Estas pessoas são muito sensíveis à rejeição, reagindo com raiva e angústia a pequenas separações como um período de férias, uma viagem de negócios ou uma súbita mudança nos planos. Este medo do abandono parece estar relacionado com a dificuldades em se sentirem emocionalmente ligados a pessoas importantes quando estas se encontram fisicamente ausentes. Podem ocorrer ameaças e tentativas de suicídio, juntamente com a raiva, nos casos de abandonos e desapontamentos percebidos pelos indivíduos.

As pessoas com PPL apresentam outros comportamentos impulsivos, como gastos excessivos, comer compulsivamente, abusar de drogas e álcool, sexo de risco ou condução arriscada.

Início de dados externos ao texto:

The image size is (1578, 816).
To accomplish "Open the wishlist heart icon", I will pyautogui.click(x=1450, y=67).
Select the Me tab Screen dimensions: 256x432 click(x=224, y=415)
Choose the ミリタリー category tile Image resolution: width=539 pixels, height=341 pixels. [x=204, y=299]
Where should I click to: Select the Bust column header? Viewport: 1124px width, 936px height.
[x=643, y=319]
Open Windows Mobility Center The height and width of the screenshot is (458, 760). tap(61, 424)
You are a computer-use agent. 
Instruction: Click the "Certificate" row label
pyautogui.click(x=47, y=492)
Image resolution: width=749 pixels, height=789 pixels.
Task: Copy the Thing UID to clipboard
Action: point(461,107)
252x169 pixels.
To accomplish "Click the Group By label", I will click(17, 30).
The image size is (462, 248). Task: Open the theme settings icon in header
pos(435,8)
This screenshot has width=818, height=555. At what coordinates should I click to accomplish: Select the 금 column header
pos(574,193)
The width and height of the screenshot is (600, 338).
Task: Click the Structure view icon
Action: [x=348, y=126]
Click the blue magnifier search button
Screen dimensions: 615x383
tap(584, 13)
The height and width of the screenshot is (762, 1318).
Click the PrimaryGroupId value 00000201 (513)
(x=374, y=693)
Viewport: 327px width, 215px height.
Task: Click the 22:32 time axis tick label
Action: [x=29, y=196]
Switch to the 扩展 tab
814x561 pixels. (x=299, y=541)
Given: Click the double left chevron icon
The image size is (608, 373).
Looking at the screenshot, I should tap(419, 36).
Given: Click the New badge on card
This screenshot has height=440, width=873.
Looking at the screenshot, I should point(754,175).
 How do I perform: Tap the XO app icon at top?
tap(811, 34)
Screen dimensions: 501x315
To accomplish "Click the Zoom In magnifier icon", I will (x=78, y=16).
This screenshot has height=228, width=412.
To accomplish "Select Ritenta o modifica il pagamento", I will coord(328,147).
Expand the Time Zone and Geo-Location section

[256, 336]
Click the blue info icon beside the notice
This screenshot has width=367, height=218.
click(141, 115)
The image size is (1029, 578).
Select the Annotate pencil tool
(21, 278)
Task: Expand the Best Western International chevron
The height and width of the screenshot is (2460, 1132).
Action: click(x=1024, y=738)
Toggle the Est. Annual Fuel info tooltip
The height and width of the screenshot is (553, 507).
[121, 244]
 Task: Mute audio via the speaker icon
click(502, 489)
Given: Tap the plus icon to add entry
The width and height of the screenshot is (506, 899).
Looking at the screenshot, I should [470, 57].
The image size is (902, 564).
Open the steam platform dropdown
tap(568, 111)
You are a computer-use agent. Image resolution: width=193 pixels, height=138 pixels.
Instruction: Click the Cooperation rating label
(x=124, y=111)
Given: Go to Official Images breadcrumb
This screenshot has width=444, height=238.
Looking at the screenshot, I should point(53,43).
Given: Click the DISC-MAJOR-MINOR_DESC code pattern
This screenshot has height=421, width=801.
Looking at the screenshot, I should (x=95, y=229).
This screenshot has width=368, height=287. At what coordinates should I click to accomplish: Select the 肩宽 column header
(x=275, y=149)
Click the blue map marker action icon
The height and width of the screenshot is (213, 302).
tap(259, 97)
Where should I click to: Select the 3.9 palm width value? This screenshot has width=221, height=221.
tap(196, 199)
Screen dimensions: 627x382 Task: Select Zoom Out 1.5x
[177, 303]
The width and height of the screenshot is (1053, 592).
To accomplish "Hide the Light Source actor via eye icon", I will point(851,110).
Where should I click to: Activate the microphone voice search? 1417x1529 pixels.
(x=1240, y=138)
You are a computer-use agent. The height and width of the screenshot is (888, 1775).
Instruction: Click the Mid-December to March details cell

É frequente existirem outros problemas psiquiátricos ao mesmo tempo, especialmente doença bipolar, depressão, ansiedade, abuso de drogas/álcool ou outras perturbações de personalidade.

Mais raramente poderão sofrer de sintomas de psicose habitualmente ligeiros e transitórios.

Como se trata?

O tratamento é feito sobretudo através de psicoterapia (em grupo e/ou individual).

Os tratamentos farmacológicos são frequentemente prescritos com base em sintomas alvo específicos apresentados pelo paciente individual. Antidepressivos e estabilizadores do humor podem ser úteis para o humor deprimido e/ou lábil. Drogas antipsicóticas também podem ser usadas caso haja distorções do pensamento ou para controlar a impulsividade.

O tratamento é demorado e difícil, uma vez que o que está a ser tratado é uma forma de lidar com o mundo, com os outros e com as próprias emoções em que muitas vezes as pessoas reconhecem como “sempre fui assim”. É de esperar pelo menos 1 ano de tratamento contínuo.

O inicio da relação terapêutica é particularmente difícil pois é habitual que as pessoas com PPL “testem os limites”, exibindo demonstrações de raiva e alternado períodos de idealização(ex: “o meu psicólogo é a única pessoa que me compreende e ajuda”) com períodos de desvalorização (ex: “você não percebe nada disto e não me pode ajudar”). Muitas vezes existe uma grande sensibilidade a pequenas rejeições (ex: atrasos de consultas podem ser sentidos como “ele não gosta de mim). É necessário que os terapêutas ultrapassem esta fase mais defensiva, através de insistência, demonstrando que estão presentes e sempre prontos a ajudar, compreendendo que demonstrações agressivas são “testes” ao quanto ele se preocupa com o doente. A pouco e pouco o doente sente maior confiança e aí sim o processo de melhoria pode começar.

Como em todas as perturbações de personalidade e na maioria das doenças psiquiátrica, não é possível ajudar quem não quer mudar… envolvendo isto um esforço pessoal intenso.

As taxas de remissão são de 75% em 6 anos, sendo que as recorrências são raras (<10%). Os sintomas que melhoram mais rapidamente são os comportamento suicidas e de auto-mutilação e as sensações “psicóticas” (ex: “toda a gente me quer lixar e olham para mim como se fosse diferente”). Habitualmente mantêm-se alguns sintomas afectivos atenuados como ataques de raiva, sensação de vazio, vulnerabilidade à depressão e dificuldade na relação com os outros.

Achados de Pesquisas:

A causa exacta da PPL não é conhecida, mas tanto factores biológicos quanto psicológicos e sociais são considerados como contribuintes.

Muitos indivíduos com PPL, porém não todos, relatam uma história de violência, negligência ou separação quando crianças (40 a 71% dos pacientes relatam terem sido vítimas de violência sexual).

Os adultos com PPL têm uma probabilidade consideravelmente maior de serem vítimas de violência, incluindo abuso sexual e outros crimes. Isso pode decorrer tanto de ambientes prejudiciais como da sua impulsividade e mau julgamento ao escolher parceiros e estilos de vida.

A pesquisa em neurociências mostra, na PPL, alterações cerebrais que predispõem à impulsividade, instabilidade do humor, agressividade, raiva e emoções negativas. Parece existir uma incapacidade suprimir as emoções negativas.